- WORK ORDER -
Start at the line holding "You are a GUI". Write out that line and each one after it to the end of the data, unchanged.

Top of DATA SUPPLIED

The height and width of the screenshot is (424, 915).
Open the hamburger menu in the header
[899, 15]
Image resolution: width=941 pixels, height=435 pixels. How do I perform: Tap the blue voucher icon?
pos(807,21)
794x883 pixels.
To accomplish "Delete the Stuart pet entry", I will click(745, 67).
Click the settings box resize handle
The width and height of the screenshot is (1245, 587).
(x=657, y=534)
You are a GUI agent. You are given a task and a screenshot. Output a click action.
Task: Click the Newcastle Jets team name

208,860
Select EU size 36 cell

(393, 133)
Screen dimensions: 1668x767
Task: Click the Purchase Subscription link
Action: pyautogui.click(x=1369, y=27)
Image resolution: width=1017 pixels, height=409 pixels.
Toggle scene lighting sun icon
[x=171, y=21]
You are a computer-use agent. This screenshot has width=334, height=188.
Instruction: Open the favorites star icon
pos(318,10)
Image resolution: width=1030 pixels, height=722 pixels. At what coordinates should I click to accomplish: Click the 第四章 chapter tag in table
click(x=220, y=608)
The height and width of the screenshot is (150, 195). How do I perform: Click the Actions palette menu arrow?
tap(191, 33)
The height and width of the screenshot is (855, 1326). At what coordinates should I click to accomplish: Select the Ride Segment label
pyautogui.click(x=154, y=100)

Bottom of DATA SUPPLIED

- SOLUTION -
You are a GUI agent. You are given a task and a screenshot. Output a click action.
Task: Click the Newcastle Jets team name

208,860
Select EU size 36 cell

(393, 133)
Screen dimensions: 1668x767
Task: Click the Purchase Subscription link
Action: pyautogui.click(x=1369, y=27)
Image resolution: width=1017 pixels, height=409 pixels.
Toggle scene lighting sun icon
[x=171, y=21]
You are a computer-use agent. This screenshot has width=334, height=188.
Instruction: Open the favorites star icon
pos(318,10)
Image resolution: width=1030 pixels, height=722 pixels. At what coordinates should I click to accomplish: Click the 第四章 chapter tag in table
click(x=220, y=608)
The height and width of the screenshot is (150, 195). How do I perform: Click the Actions palette menu arrow?
tap(191, 33)
The height and width of the screenshot is (855, 1326). At what coordinates should I click to accomplish: Select the Ride Segment label
pyautogui.click(x=154, y=100)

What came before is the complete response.